Constituindo um dos pilares do chamado "triângulo familiar", a criança continua a ser mal amada, diria mesmo, por vezes, objeto de atos infamantes com todo o peso de repulsa que o termo comporta. E não se pense que estou a enfatizar ou a dramatizar esta questão porque basta alguma atenção à comunicação social para nos darmos conta da dimensão dos problemas.
Apesar dos grandes progressos científicos alcançados acerca do conhecimento da criança no decurso do séc. xx, paradoxalmente a dignidade, consubstanciada nos "Direitos da Criança", continua ainda distante de ser cumprida na praxis do dia a dia. Claro que esta situação acontece não por culpa da criança mas do adulto, consciente ou não das consequências dos seus atos. Não se ignora que a permissividade dos comportamentos e o subjetivismo relativista que se projetam nos critérios de valor atuantes no tecido sociocultural de largas camadas da população, não são de molde a minorar a extensão e a gravidade dos problemas.

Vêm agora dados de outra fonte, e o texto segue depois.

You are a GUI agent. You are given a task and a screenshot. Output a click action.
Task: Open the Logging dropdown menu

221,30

Porém, e em contraponto, há também esforços louváveis e iniciativas positivas, promissoras, públicas e privadas que acalentam as nossas esperanças no futuro. A Humanidade continua a enfrentar imensos desafios, e estes - a promoção e a dignidade da criança - são, seguramente, alguns deles. Porém, perde-se na memória dos tempos, eu diria mesmo que faz parte do património da Humanidade a condição de inocência tão celebrada ao longo da História, que fez da criança uma protagonista privilegiada. Muitos artistas, escritores, nomeadamente os poetas, têm enaltecido o fabuloso mundo da espontaneidade, simplicidade e inocência infantis.

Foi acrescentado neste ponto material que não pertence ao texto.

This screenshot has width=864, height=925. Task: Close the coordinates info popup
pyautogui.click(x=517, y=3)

Em suma: não pode ignorar-se, por ser particularmente interessante e elucidativo, que os progressos da Psicologia, na área da satisfação das necessidades e correspondentes motivações humanas, tenham conduzido à descoberta de uma certa correlação entre a satisfação de necessidades de nível elevado e a manifestação de certas caraterísticas e valores.
Assim, as pessoas que ascendem ao máximo desenvolvimento possível do seu potencial para a perfeição e a criatividade apresentam algumas características, tais como, a espontaneidade, o sentido ético e de valores; o gosto e a capacidade de apreciação da natureza, da arte, e também das crianças... Dir-se-ia que aquela criança que reside bem no fundo de cada um de nós acaba de alguma forma por revelar-se, quando estão reunidas as condições de auto-atualização das potencialidades de uma pessoa.